- Excerpted passage:
◇ ◇ ◇ ◇
# All amber B14 corner lamps?



## Ashitaka (Feb 21, 2003)

Does anyone out there know where one coudl get ahold of these corner lamps? Are they a JDM part, or a European part? Here is a link of what the look like (3rd picture down from the top) http://www.interq.or.jp/tokyo/simosato/link8.htm I have a few friends in Japan that could get it for me if they are JDM. Can anyone shed some light for me?


----------



## twisted200ser (Jun 4, 2002)

*corners*

i dont know if this would work but open them up a spray them with transparent orange paint. i know people do it with their taillights. i would like to know if that works


----------



## Ashitaka (Feb 21, 2003)

That idea crossed my mind, but those transparent paints fade over time, and I really don't want to keep opening up my lamps to respray them.


----------



## twisted200ser (Jun 4, 2002)

i wonder if it would look good at all. if you clear it will it last longer?


----------



## holy200sx (Jan 8, 2003)
◇ ◇ ◇ ◇
- Supplied information:
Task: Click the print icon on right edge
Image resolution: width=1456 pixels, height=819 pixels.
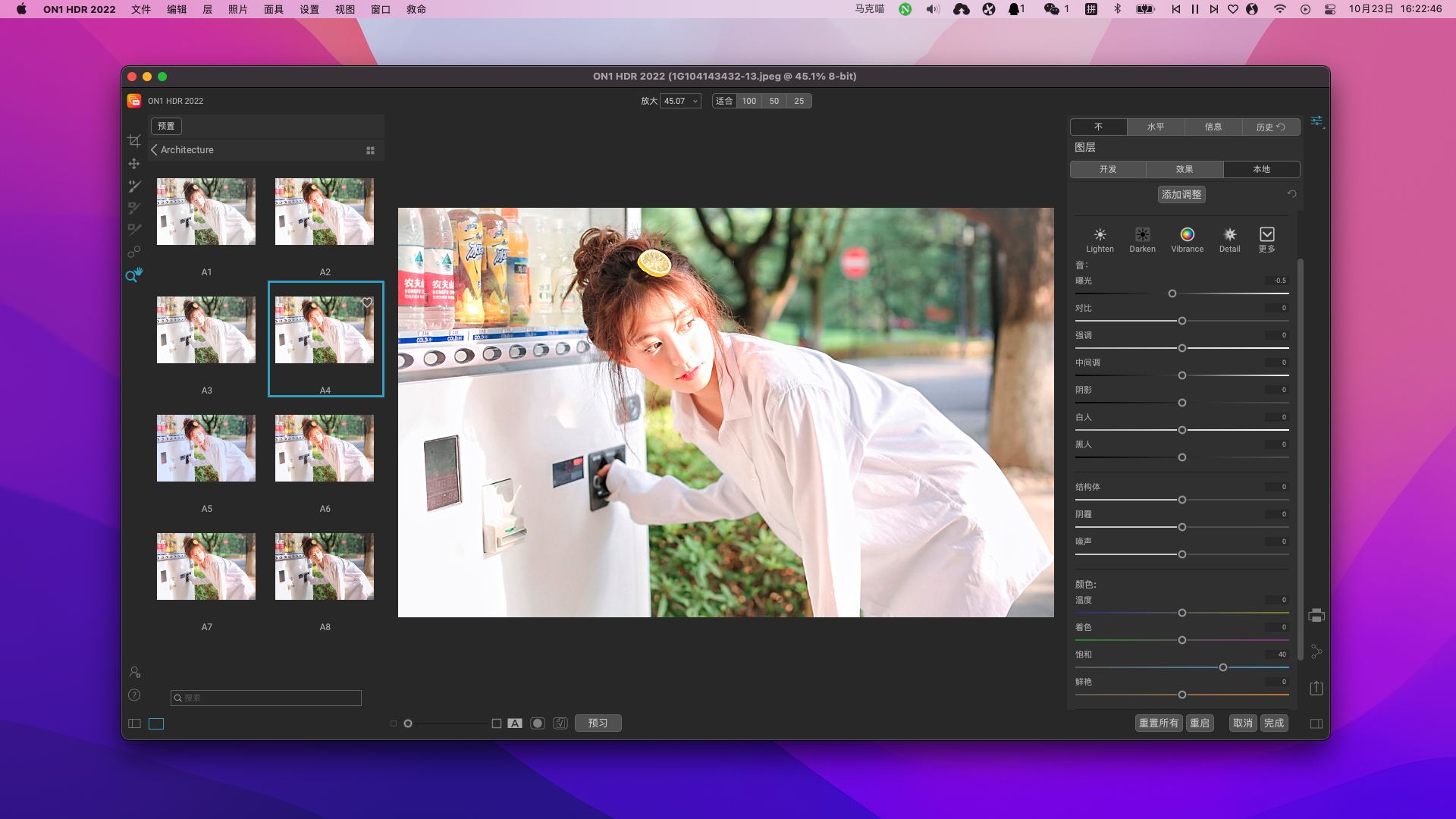Action: click(x=1316, y=615)
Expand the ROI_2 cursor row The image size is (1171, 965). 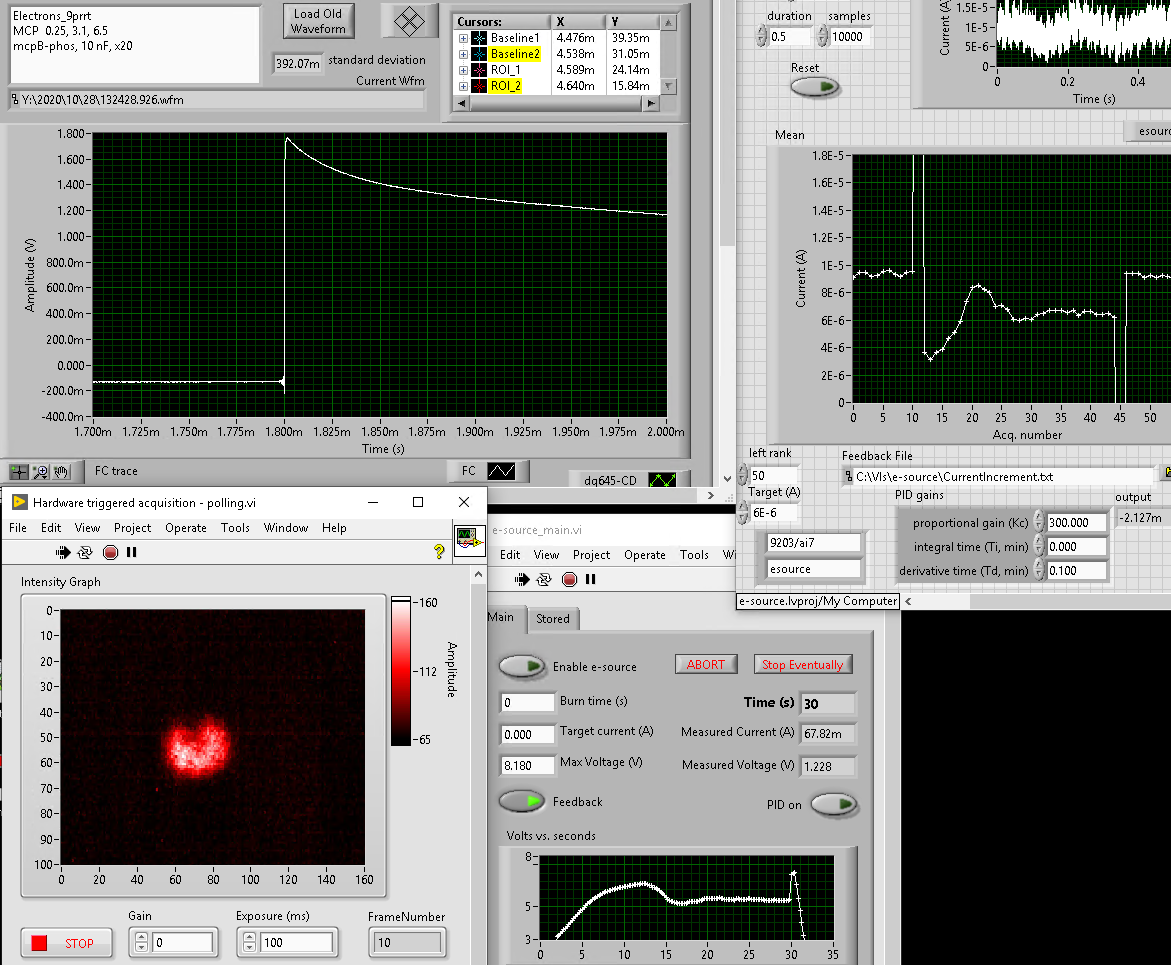point(463,86)
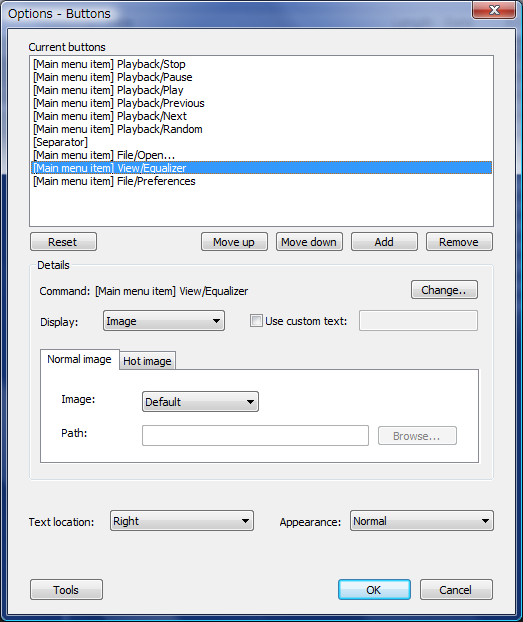Remove the selected button entry

459,242
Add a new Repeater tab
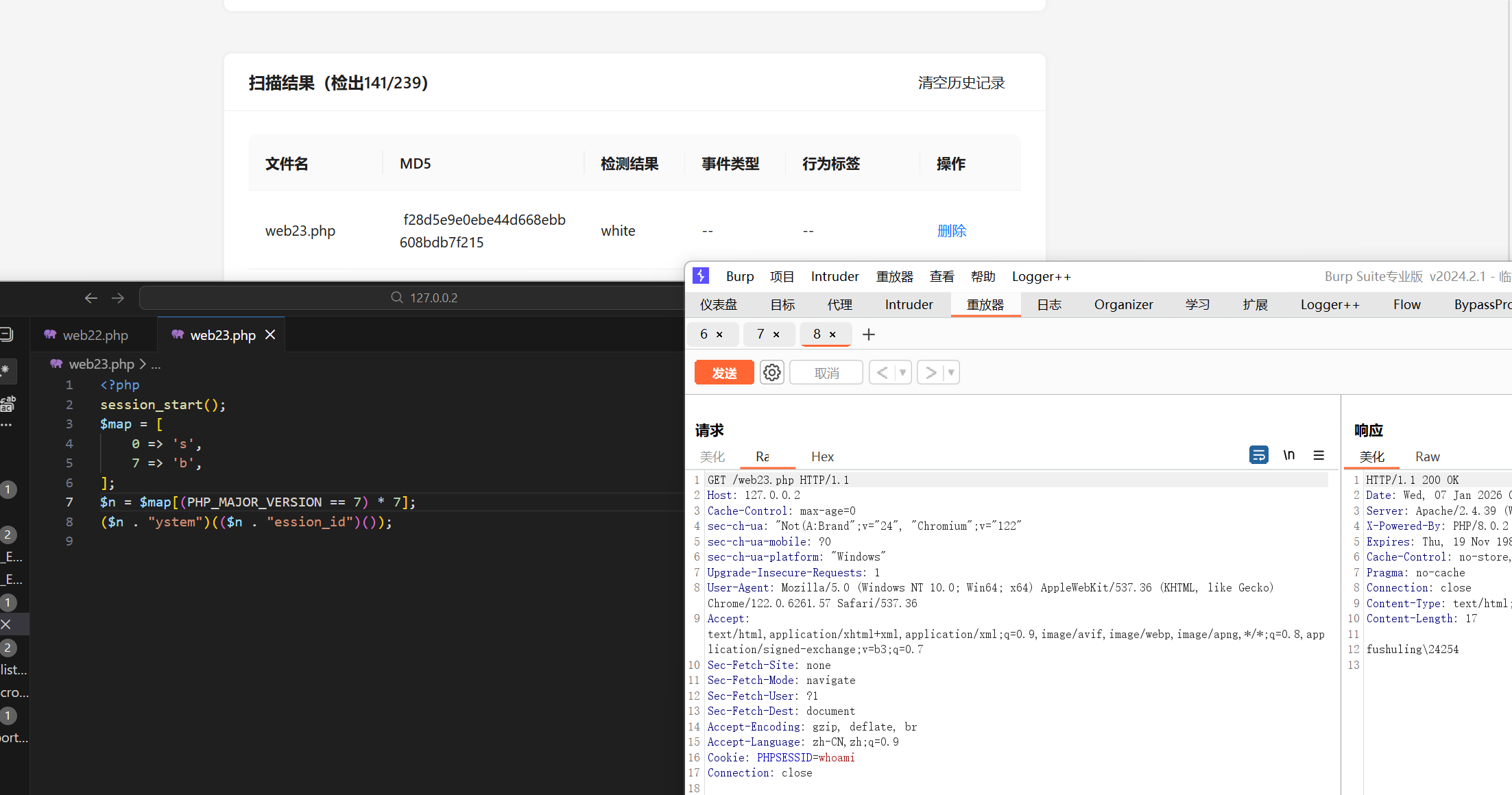This screenshot has width=1512, height=795. [869, 334]
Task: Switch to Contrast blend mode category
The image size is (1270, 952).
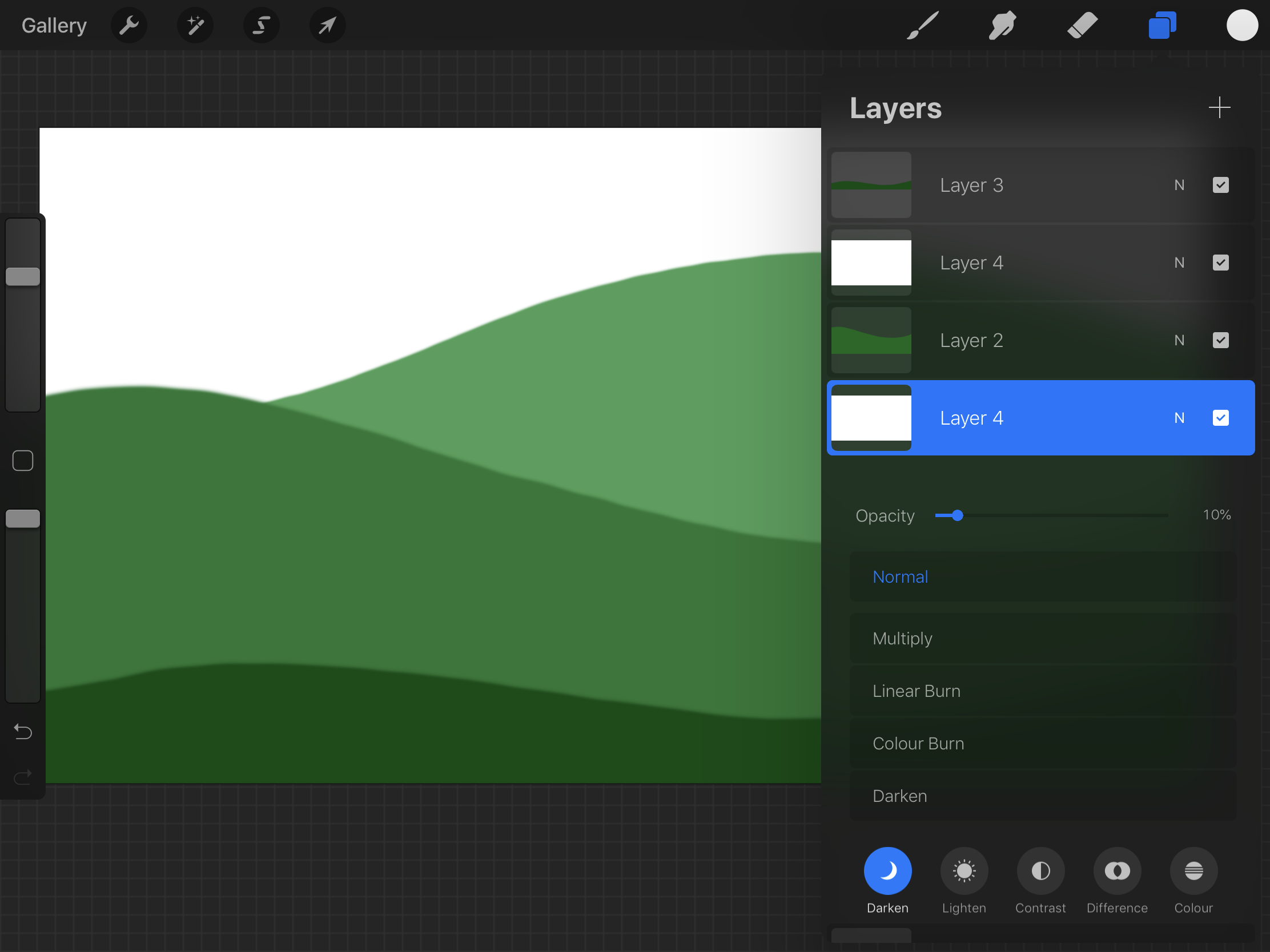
◇ ◇ ◇ ◇
- Written problem 1: In the forum thread about amber B14 corner lamps, why does Ashitaka not want to spray the lamps with transparent paint?
- Written problem 2: Write what comes next in the forum thread about amber B14 corner lamps.

- Written answer 1: Those transparent paints fade over time, and Ashitaka doesn't want to keep opening the lamps to respray them.

- Written answer 2:
i mean.. thick enough coats.. your only looking at repainting every 2 years or so.. OR. you can just buy amber bulbs like i did!


----------



## Guest (May 4, 2003)

yeah i am still lookign for that transparent orange paint to this day. cant' find it anywhere. right now i have clears with a bright ass orange bulb in them. they look great


----------



## 1CLNB14 (Apr 30, 2002)

I'm pretty sure those came on the JDM Lucino.


I would LOVE to have them, along with the power folding mirrors.


----------



## By Nature (Apr 30, 2002)

heh.. so amber is now cool again?


----------



## whiteb14 (Jul 7, 2002)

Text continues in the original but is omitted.